Monday, August 07, 2006

Life and Death

Lately, it seems my life is full of both.

First, Lindsey's great-aunt and sort of adopted grandmother passed away a few weeks ago. Then, Lindsey's grandpa Herbie died in California. Then, Mustoe calls me and tells me the news of his friend from Columbia.

I tell ya folks, funerals suck. I'm lucky and unlucky in this regard.

I am very unlucky that I never knew my mom's dad, Papa, and my dad's mom, Nana. All I remember of Papa is a cigar, a birthmark and a dog he trained to be more human than animal. All I remember of Nana is a smile, a laugh and a story before bed. Papa died when I was 5 and Nana when I was 7. These were people I NEEDED to know. It's unfair that I didn't get a chance.

But, I'm also lucky. Just as I don't remember their lives, I don't remember their deaths. I remember Mom and Dad telling me about Nana and not believing it and running to the stairs of the Dome Home and crying. I remember something about Nate putting a car on Papa's chest, but I could've made that up. I don't remember my parents or siblings crying. Which is a good thing, 'cause when they cry I cry. I'm glad I don't remember the funerals, because, as mentioned above, funerals suck. I made it through Lynz's aunt's ok, but I broke down at Grandpa Herbie, mainly because of a beautiful euolgy that Lynz wrote and because I saw her crying. But it was weird, we were at the service, the very bored and boring preacher said all the right words in all the wrong ways, Lynz's thing was read and we cried. And then, 20 minutes later, we were all in the basement of the Eagles Club eating loose meat sandwiches like nothing had happened. I don't like funerals.

I pray for Corrine, Herbie, Tyler. I pray for Mustoe, Abby, Jeff, everybody. I pray for Lindsey, Brett, Cinde and her whole family. I pray for all the mothers, fathers, brothers, sisters, sons, daughters, who have to have funerals.

At my funeral, no one will wear black, everyone will wear a different band t-shirt. No preacher, just stories. You'll sit and laugh and cry together, not silent in some stuffy room somewhere. Mustoe will play Free Bird and my wife and/or my kids will take my ashes to some mountian stream in Colorado and let me go.

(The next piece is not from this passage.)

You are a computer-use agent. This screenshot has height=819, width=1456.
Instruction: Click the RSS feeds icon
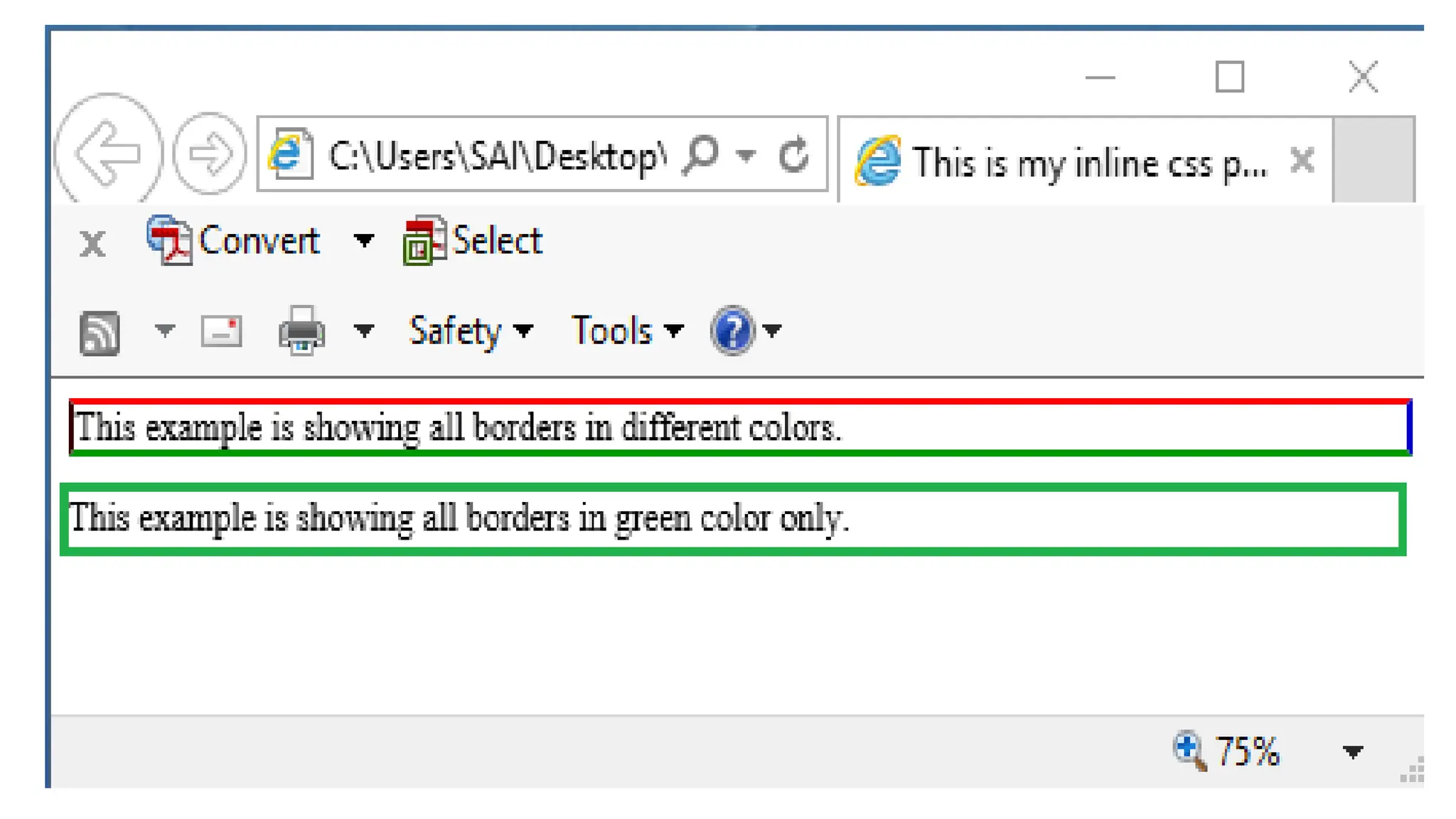pyautogui.click(x=100, y=332)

My world has also been full of life. My sister's having a perfectly healthy baby boy and, yes, I'll probably be in the room. My brother's got two "bonus" kids, Joshua and Hannah for an indefinate time. And my best friends having a baby in March. I love those kids more than anything. Cori is so smart. Wesley is just as smart and such a laugh riot. Hannah has this bombastic belly laugh that goes along with her bombastic belly for a three year old, she looks like a doll. And Joshua, oh man, Joshua. I walked in the door and he ran up to me with his arms up and gave me a big year and half year old hug. I think he thought I was daddy, but it's ok he did it again the next time. I can't wait to be an uncle again, and an honorary uncle for Ryan and Honora. It's a role I think I was born to play.

Good times, bad times, the world keeps on spinning,
B

1 comment:

Anonymous said...

That was beautiful, Beej. I would like to read Lindsey's eulogy some time if she doesn't mind. She writes lovely thank you notes so I'm sure anything she writes is very special. Your memories of Nana's and PawPaw's deaths are accurate. NAthan did put a Match Box car in PawPaw's coffin. You don't remember his funeral because I made a mistake and didn't take you to it. As a result you grieved longer than the rest of us. That's what funerals are good for. They let us grieve in the presence of others whom we love and who grieve with us. So don't knock them too much. When you are in charge of one, you can set a tone of joyful remembrance and hopeful anticipation for those who are grieving. But let them cry. And let yourself cry. It's what we all need to do.